Key Laboratory of Flexible Electronics (KLOFE) & Institution of Advanced Materials (IAM), Jiangsu National Synergetic Innovation Center for Advanced Materials (SICAM) , Nanjing Tech University (NanjingTech) , Nanjing 211816 , Jiangsu , China.
Shaanxi Institute of Flexible Electronics (SIFE) , Northwestern Polytechnical University (NPU) , Xi'an 710072 , Shaanxi , China.
ACS Appl Mater Interfaces. 2018 Sep 12;10(36):30607-30613. doi: 10.1021/acsami.8b10332. Epub 2018 Aug 29.

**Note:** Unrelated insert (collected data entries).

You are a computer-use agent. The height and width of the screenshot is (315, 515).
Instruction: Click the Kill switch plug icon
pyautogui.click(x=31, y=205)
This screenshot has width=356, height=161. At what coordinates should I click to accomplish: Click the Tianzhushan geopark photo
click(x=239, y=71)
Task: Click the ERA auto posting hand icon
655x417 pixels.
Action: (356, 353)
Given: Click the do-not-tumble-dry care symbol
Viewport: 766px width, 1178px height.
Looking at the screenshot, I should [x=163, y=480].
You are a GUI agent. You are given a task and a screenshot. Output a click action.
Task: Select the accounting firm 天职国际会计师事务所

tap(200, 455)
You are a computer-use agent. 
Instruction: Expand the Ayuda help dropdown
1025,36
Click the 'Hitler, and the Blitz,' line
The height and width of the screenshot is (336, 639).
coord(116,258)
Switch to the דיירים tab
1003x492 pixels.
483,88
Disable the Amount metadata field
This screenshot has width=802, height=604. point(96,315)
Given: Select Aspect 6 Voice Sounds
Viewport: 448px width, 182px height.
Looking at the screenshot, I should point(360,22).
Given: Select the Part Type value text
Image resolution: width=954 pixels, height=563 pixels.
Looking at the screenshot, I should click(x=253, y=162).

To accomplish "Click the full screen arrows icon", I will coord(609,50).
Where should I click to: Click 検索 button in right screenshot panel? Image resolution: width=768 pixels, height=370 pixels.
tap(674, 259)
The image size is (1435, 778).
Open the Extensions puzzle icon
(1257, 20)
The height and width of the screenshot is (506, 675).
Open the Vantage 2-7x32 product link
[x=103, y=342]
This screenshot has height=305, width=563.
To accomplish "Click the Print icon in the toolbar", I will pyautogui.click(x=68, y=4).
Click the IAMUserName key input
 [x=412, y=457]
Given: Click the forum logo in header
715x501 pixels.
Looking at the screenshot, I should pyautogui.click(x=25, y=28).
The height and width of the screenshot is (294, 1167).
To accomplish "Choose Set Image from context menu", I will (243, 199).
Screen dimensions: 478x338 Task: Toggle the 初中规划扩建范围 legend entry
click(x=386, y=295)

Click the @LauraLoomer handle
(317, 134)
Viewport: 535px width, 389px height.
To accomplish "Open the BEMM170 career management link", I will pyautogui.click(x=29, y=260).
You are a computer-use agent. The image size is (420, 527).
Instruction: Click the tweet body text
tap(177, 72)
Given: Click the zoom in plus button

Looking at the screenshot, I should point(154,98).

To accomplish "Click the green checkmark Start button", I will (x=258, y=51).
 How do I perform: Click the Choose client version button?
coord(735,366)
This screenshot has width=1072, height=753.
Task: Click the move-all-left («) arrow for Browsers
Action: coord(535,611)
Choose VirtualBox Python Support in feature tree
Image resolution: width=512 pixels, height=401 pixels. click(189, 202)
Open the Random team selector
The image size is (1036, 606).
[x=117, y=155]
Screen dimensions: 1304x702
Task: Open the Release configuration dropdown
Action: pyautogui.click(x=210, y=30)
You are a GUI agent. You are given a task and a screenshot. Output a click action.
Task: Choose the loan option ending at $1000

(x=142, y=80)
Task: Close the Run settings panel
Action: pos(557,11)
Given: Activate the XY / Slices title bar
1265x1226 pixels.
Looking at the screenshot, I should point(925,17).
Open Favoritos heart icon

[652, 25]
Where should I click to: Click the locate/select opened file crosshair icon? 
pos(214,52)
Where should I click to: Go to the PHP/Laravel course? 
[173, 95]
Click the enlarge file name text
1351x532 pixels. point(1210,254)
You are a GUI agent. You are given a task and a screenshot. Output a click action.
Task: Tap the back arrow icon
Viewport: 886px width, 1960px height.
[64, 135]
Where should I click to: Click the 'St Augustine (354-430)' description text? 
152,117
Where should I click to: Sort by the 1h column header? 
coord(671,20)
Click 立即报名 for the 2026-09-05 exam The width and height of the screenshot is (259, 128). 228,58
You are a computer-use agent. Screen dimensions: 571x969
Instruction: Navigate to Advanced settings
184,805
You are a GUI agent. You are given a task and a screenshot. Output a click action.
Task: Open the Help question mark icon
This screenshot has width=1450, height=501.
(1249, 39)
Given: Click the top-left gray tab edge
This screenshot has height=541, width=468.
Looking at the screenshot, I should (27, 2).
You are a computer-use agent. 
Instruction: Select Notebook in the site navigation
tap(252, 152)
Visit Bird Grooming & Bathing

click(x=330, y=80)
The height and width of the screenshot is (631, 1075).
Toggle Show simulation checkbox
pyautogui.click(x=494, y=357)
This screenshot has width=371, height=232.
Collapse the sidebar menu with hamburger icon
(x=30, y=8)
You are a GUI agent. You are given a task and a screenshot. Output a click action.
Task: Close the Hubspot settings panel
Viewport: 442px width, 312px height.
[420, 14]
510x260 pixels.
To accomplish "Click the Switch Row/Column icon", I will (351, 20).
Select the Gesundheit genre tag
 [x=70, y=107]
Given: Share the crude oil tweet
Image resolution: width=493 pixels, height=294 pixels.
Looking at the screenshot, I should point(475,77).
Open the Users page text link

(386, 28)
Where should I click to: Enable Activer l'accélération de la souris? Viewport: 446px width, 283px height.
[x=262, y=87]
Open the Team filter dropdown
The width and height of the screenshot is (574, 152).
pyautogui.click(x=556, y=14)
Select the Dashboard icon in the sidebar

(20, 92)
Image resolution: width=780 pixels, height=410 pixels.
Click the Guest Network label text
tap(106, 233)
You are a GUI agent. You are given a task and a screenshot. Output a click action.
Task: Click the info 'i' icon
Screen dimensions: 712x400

Interfacial engineering is a simple and effective strategy that can improve the photovoltaic performance in organic-inorganic perovskite solar cells (PSCs). Herein, a dopamine (DA) self-assembled monolayer (SAM) was introduced on the top of the SnO electron transporting layer (ETL) to modify the SnO/perovskite interface. The processing temperature of the present devices is around 150 °C, and the power conversion efficiency of the PSCs was significantly improved to 16.65% compared to that of the device without modification (14.05%). Such enhancement in efficiency is mainly attributed to the improved quality of perovskite films by improving the affinity of the SnO ETL, thus leading to better carrier transport and low charge recombination at the SnO/perovskite interface. Moreover, the modified device by the DA SAM exhibited enhanced stability compared to the device without modification. Our results suggest that the introduction of the DA SAM on the ETL/perovskite interface is a promising method for highly efficient and stable PSCs.
界面工程是一种简单而有效的策略,可以提高有机-无机钙钛矿太阳能电池(PSC)的光伏性能。在此,在 SnO 电子传输层(ETL)的顶部引入多巴胺(DA)自组装单层(SAM),以修饰 SnO/钙钛矿界面。本器件的处理温度约为 150°C,与未修饰器件(14.05%)相比,PSC 的功率转换效率显著提高至 16.65%。这种效率的提高主要归因于通过改善 SnO ETL 的亲和力来提高钙钛矿薄膜的质量,从而导致更好的载流子输运和 SnO/钙钛矿界面处的低电荷复合。此外,经 DA SAM 修饰的器件的稳定性也比未修饰的器件有所提高。我们的结果表明,在 ETL/钙钛矿界面上引入 DA SAM 是实现高效稳定 PSC 的一种很有前途的方法。